Un príncipe a mi modo


A mí se me olvida prácticamente todo lo que leo. Es vergonzosa la rapidez con la que olvido tramas, personajes, hechos, ideas, finales. Suelo recordar si un libro me gustó o no, uno que otro detalle, pero casi todo se esfuma.

El gatopardo parece ser una leve excepción. No porque la recuerde toda: porque la he olvidado menos. Recuerdo el calor luminoso del verano siciliano en el Risorgimiento. Recuerdo las estancias cargadas de añoranza del palacio de Donnafugata. Recuerdo haber sentido la melancolía del príncipe Fabrizio de Salina ante su mundo que se acaba, a la manera de T.S. Eliot, no con un estallido sino con un gemido. Recuerdo un leve temblor de simpatía ante la lucidez aristocrática del príncipe, acentuado al pensar en la chabacanería y la orgullosa ignorancia que despliegan nuestras clases dominantes 'democráticas'. Recuerdo la archiconocida frase que Tancredi le suelta a su tío horrorizado por la manera fraternal con la que se acerca a los advenedizos, a los nuevos ricos que ahora tienen la sartén por el mango, la nueva sal de la tierra, los dueños del nuevo mundo que vienen a sepultar el viejo. Recuerdo la inteligencia de ese sobrino que ha leído perfectamente el devenir de su tiempo y ha entendido que para mantenerse en la cúspide de la jerarquía debe unirse al cambio para que nada cambie demasiado.

Giuseppe Tomasi di Lampedusa escribió una maravilla.

El año pasado Anagrama publicó una nueva edición de la novela, revisada por Gioacchino Lanza Tomasi, el hijo adoptivo del autor. La guardo junto a mi vieja edición de tapas verdes de Oveja Negra. Espero poder releerla si algún día termina esta ordalía sin amigos, sin familia, sin bares, sin cines, sin vida, donde solo se puede trabajar, trabajar y trabajar.

De Tomasi tengo otro libro: Viaje por Europa. Es un libro de cartas que envió entre 1925 y 1930 mientras recorría Europa, especialmente su amada Inglaterra. Mi ñoñez irredenta me llevó a comprarlo cuando me disponía a cumplir mi propio sueño de viajar a Europa, un sueño que cumplí en octubre del 2009, al filo ignorado de la pandemia, y que se ve más bello ahora en la incertidumbre del encierro.

Comencé a leerlo una madrugada mientras veía el amanecer por la ventana del tren de alta velocidad que me llevaba de Madrid a Barcelona. Seguí leyéndolo en los vuelos que me llevaron a Roma, a Viena, a París. Lo terminé en el vuelo que me trajo de vuelta a Bogotá.

Otra vez sentí una simpatía envidiosa y vergonzante por la aristocracia, aunque esta vez se atenuó por las palabras elogiosas de Tomasi hacia Mussolini y el fascismo. 

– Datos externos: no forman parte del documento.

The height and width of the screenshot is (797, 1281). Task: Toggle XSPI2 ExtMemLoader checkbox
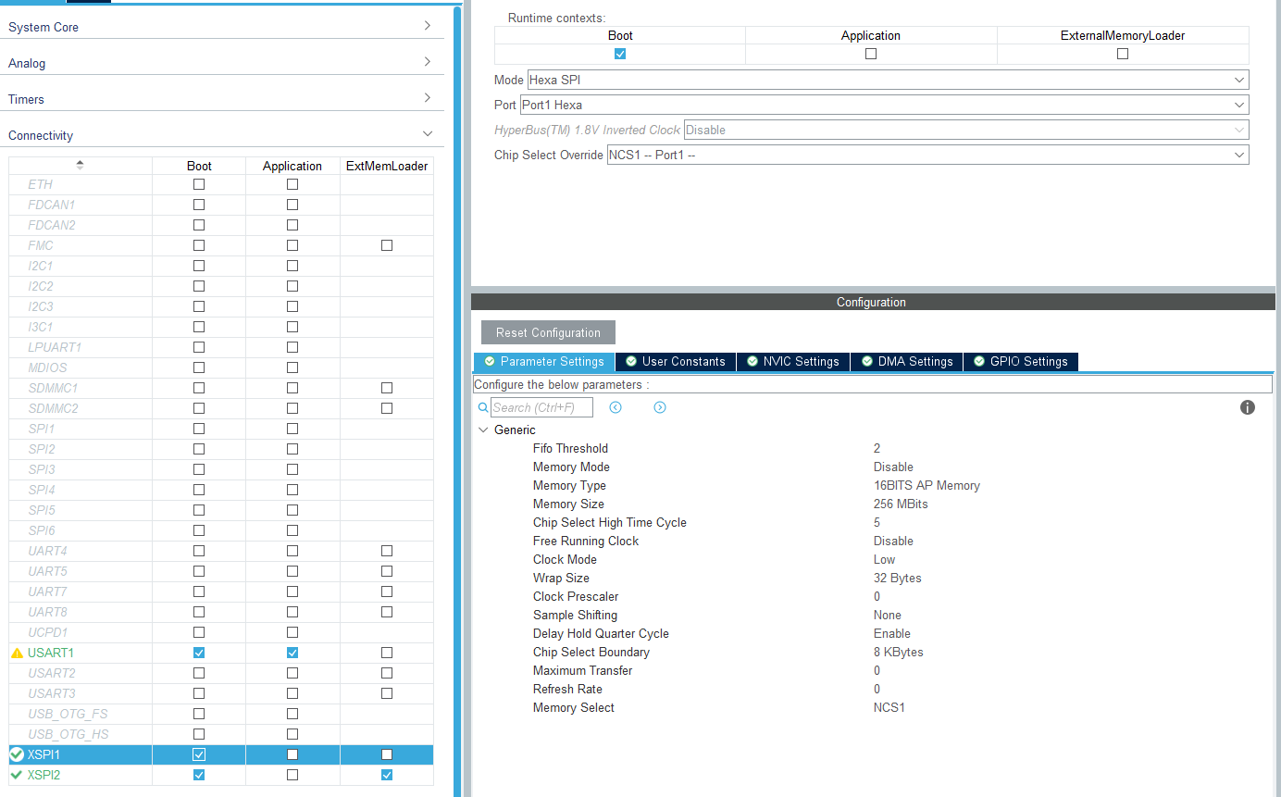tap(387, 775)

¿Por qué esa fascinación con la aristocracia? Es envidia del ocio, sin ninguna duda, pero también de la posibilidad de ser criado en varios idiomas, en música, en pintura, en literatura, en viajes. Es una fascinación que sentí también frente al Hofburg, en la catedral de San Esteban mientras afinaban el órgano y depositaba una moneda en la oscuridad para que ese órgano centenario siguiera vivo, en el Café Central ante los retratos del emperador Francisco José y la emperatriz Isabel de Austria. En las calles de Viena busqué el mundo de ayer que idealizó Stefan Zweig, la Mitteleuropa que acogió a tantos artistas, tantos científicos, tantas mentes privilegiadas. En las calles de Viena sentí una nostalgia imposible de un tiempo que no viví, una nostalgia que aprendí en las obras de Joseph Roth, a quien me une la admiración por obras formidables como La marcha Radetzky y La leyenda del santo bebedor, un incómodo desasosiego y ciertas coincidencias etílicas.

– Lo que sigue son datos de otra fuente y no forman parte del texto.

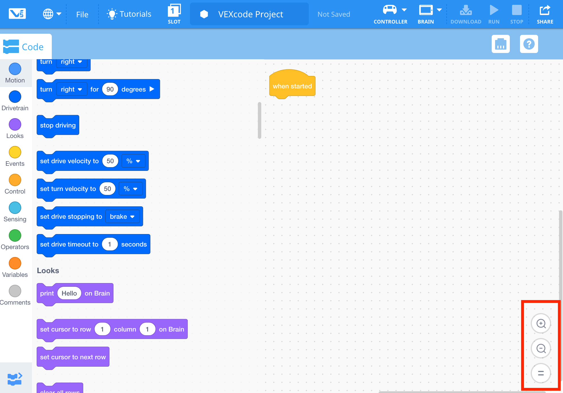Open the File menu
The height and width of the screenshot is (393, 563).
tap(82, 14)
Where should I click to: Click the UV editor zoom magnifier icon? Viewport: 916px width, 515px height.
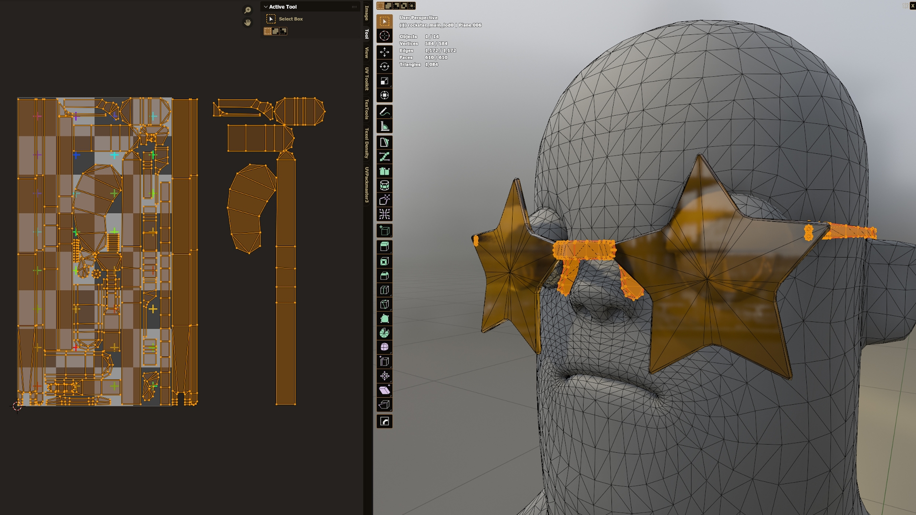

Ojalá pueda volver a Viena. Así lo deseé cuando la deje atrás en el tren con destino a Praga y cuando leí en abril, ya confinado, La liebre con ojos de ámbar, donde el ceramista Edmund de Waal cuenta la historia de su familia. El libro ya va en camino al olvido, pero no sin haberme dejado a Charles Ephrussi, antepasado del autor que soñó con dedicarse a los libros y la historia pero tuvo que hacerse cargo del banco de su familia.

La mente da extraños vuelcos en el año de la peste.